On 1/31/23 15:15, Robin Murphy wrote:
On 31/01/2023 1:08 pm, Alexandre Bailon wrote:
Hi Robin
On 1/30/23 13:04, Robin Murphy wrote:
On 2023-01-30 10:27, Alexandre Bailon wrote:
Currently, the driver can allocate an unmanaged iommu domain.
But, this only works for SoC having multiple bank or multiple iova
region.
That is for good reason - there is only a single pagetable per bank,
so if there are multiple devices assigned to a single bank, they
cannot possibly be attached to different domains at the same time.
Hence why the banks are modelled as groups.
I understand.
I am trying to upstream a remoteproc driver but the remote processor is
behind the iommu.
remoteproc can manage the iommu but it requires an unmanaged domain.
I tried a couple of things but this cause code duplication,
implies many hacks and not always reliable.
Do you have any suggestion ?
If there are other active devices behind the same IOMMU, and the
remoteproc device cannot be isolated into its own bank using the
existing IOMMU driver logic, then the remoteproc driver cannot manage
the IOMMU directly, and must just use the regular DMA API. There's no
way around it; you can't have two different parts of the kernel both
thinking they have exclusive control of a single IOMMU address space at
the same time.
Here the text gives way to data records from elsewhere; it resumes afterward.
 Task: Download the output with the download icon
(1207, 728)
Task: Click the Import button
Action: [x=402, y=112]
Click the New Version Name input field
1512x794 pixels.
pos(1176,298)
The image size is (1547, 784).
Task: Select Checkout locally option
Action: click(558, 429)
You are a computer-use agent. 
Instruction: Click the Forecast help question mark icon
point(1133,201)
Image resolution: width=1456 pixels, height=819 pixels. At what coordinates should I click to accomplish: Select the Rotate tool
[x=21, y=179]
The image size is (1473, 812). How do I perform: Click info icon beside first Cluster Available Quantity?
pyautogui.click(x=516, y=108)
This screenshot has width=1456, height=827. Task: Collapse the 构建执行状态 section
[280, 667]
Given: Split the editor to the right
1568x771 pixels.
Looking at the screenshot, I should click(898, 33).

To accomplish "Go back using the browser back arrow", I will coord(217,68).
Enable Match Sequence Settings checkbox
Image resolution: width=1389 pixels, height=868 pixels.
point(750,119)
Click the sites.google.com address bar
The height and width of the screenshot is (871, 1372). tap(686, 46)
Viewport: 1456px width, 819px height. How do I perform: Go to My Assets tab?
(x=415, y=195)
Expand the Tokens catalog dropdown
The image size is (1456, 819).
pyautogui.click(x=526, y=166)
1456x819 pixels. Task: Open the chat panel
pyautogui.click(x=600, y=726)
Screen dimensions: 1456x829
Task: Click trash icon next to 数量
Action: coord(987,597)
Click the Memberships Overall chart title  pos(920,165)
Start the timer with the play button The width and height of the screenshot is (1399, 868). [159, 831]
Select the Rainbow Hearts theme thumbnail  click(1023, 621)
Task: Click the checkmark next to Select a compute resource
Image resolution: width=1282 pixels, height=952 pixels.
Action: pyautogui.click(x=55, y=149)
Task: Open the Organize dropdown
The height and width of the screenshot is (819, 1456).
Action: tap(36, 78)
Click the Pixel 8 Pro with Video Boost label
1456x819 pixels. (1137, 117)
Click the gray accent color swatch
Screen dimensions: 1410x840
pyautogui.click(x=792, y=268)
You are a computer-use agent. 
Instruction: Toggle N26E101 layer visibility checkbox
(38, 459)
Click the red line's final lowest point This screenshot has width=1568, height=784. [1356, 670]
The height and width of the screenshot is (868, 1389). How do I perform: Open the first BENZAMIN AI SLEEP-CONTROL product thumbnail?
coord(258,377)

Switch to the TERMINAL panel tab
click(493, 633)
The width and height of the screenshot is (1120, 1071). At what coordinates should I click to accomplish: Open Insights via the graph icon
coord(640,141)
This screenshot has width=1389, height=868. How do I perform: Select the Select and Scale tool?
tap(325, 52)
Similarly, remoteproc also cannot take explicit control
of a multi-device group if it's not actually in control of the other
devices, since their drivers will not be expecting the DMA address space
to suddenly change underfoot - that's why iommu_attach_device() has the
check which you presumably ran into.
Unfortunately, we can't just use the regular DMA API.
Basically, the firmware use static addresses (and the remote core is
only supposed to access addresses between 0x60000000 and 0x70000000).
When we use DMA API, we get a random address that doesn't match what the
firmware would expect.
remoteproc use directly the iommu API to map physical address to the
static address expected by the firmware when DMA API can't be use.